The year 1914 is forever etched in history as the year of the outbreak of World War I. But it was economically significant as well. It marked a downturn in profit and growth rates that, despite all efforts to overcome it, continued through the 1920s and 1930s, resulting in the Great Depression.
These underlying processes produced a contraction in the world economy which led inexorably to the outbreak of World War II as the major capitalist powers engaged in an intensifying struggle for contracting markets and profits, first by use of economic nationalist methods—increased tariffs and the formation of currency blocs—and then by military means.
Today’s world is marked by the return of these conditions: the stagnation of the world economy, glutted markets in a series of commodities and industrial products, persistently low levels of investment, the driving force of economic growth, currency conflicts and intensifying financial crisis, to name but a few examples.
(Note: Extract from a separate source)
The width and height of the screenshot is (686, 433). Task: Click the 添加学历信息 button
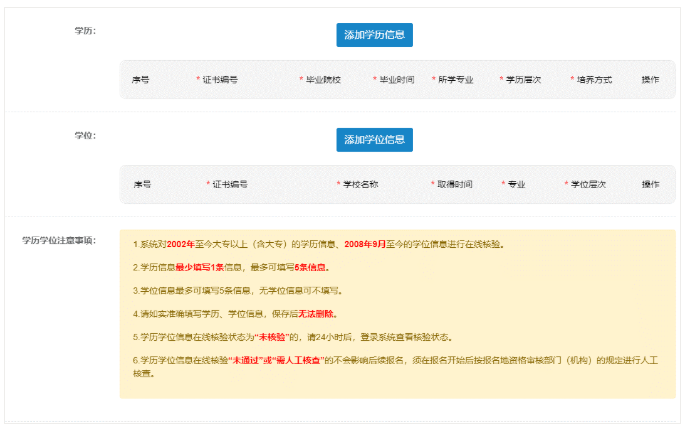pyautogui.click(x=374, y=35)
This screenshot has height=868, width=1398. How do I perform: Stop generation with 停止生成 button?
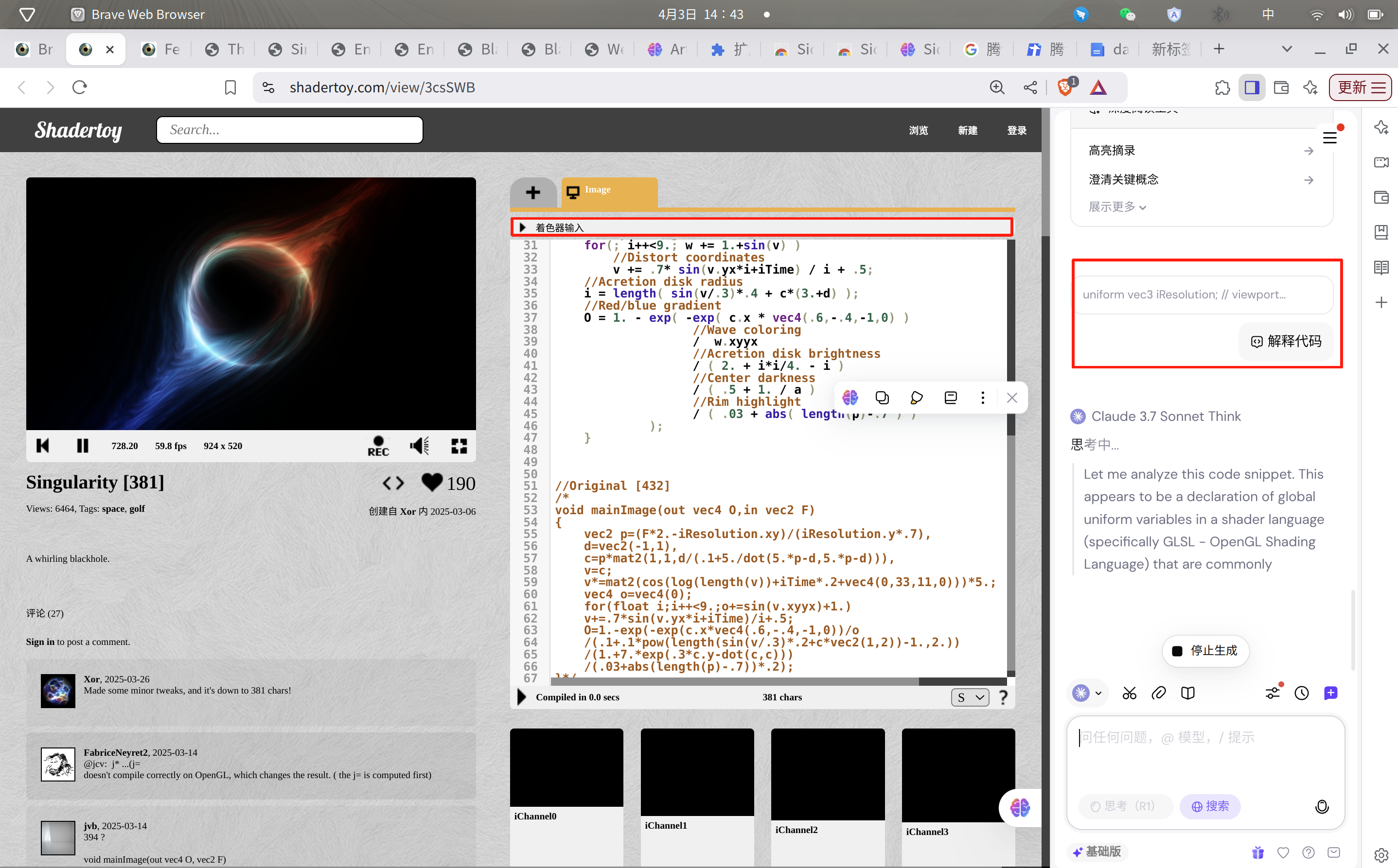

And they are inevitably leading in the same direction as in earlier decades: a world war for the division and re-division of the world economy, with potential nuclear consequences and the destruction of civilisation itself.
The fact that the objective contradictions of capitalism have now managed, at least partially, to have drummed their way into the heads of the overseers of global capitalism, such as Yellen, is an indication of the advanced state of the economic crisis.
It must be a signal to the international working class that the urgent issue before it is the struggle for an international socialist program for the overthrow of the reactionary and outmoded capitalist nation-state and profit system and the building of the world party of socialist revolution, the International Committee of the Fourth International, to lead it.